> Prompt
The result is the exact lines from the one containing "Screen dimensions: 1028x617" through the final line of the entries; leave out the pictures.

(Stored records)

────────

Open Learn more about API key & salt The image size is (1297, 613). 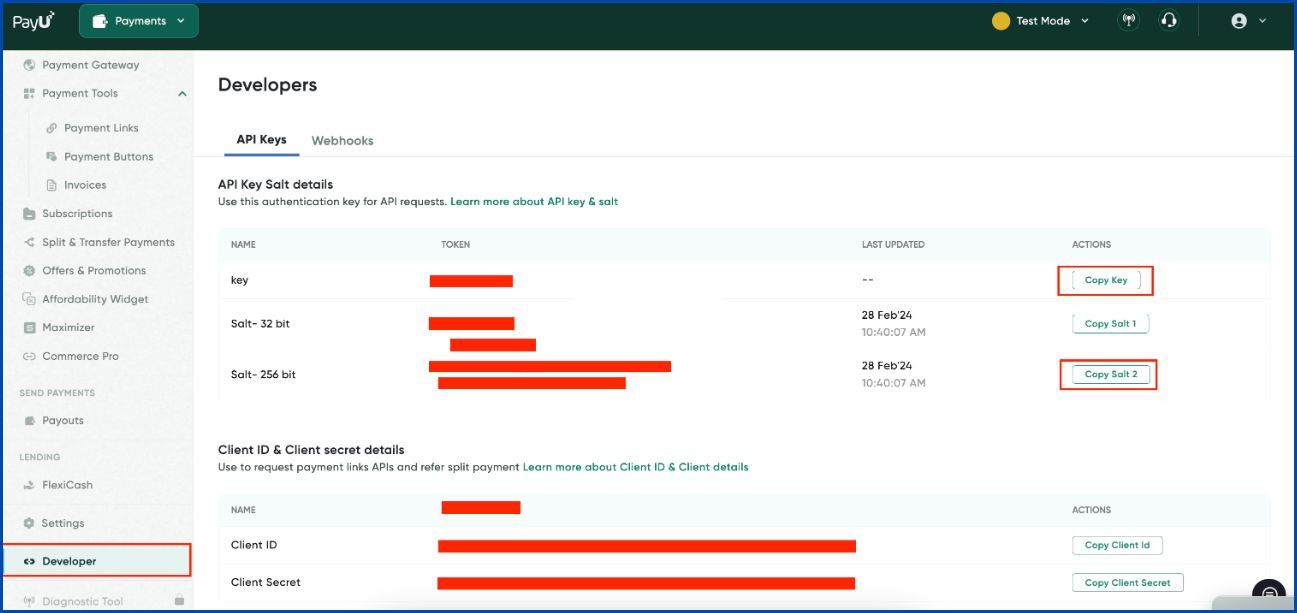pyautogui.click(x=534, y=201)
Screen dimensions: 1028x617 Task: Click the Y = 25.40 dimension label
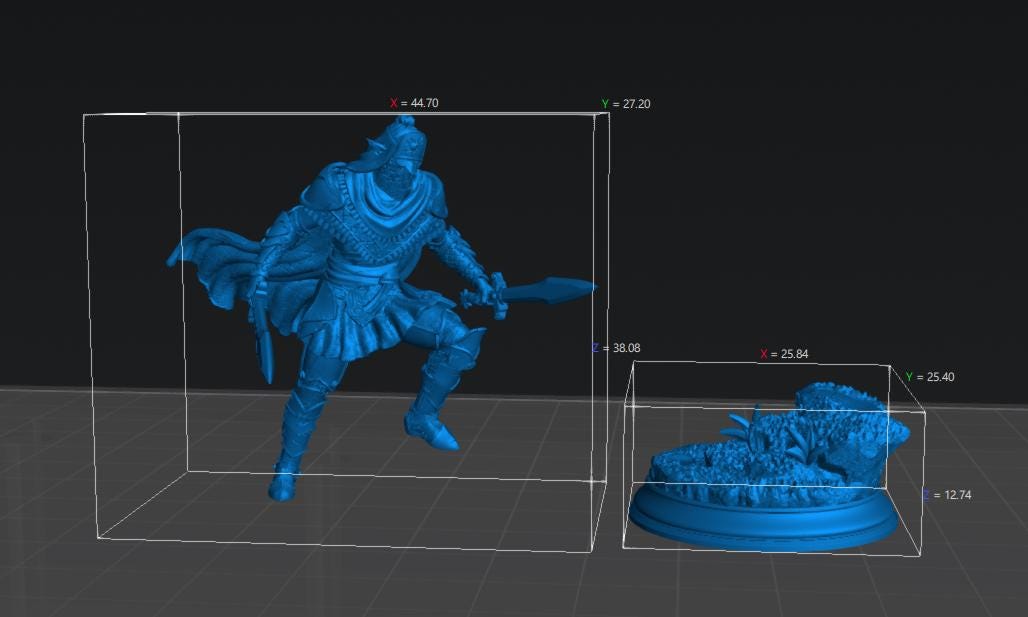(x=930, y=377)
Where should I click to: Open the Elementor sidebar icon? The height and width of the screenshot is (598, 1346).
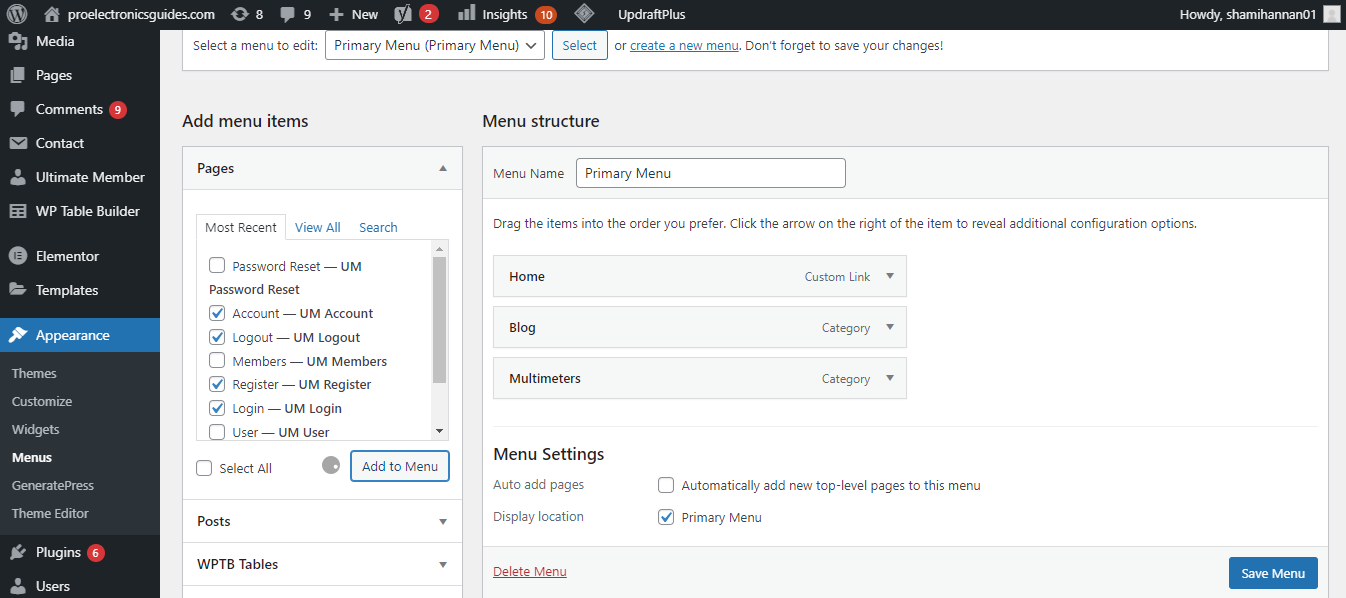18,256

────────

> Response to the exercise
Screen dimensions: 1028x617 Task: Click the Y = 25.40 dimension label
(x=930, y=377)
Where should I click to: Open the Elementor sidebar icon? The height and width of the screenshot is (598, 1346).
18,256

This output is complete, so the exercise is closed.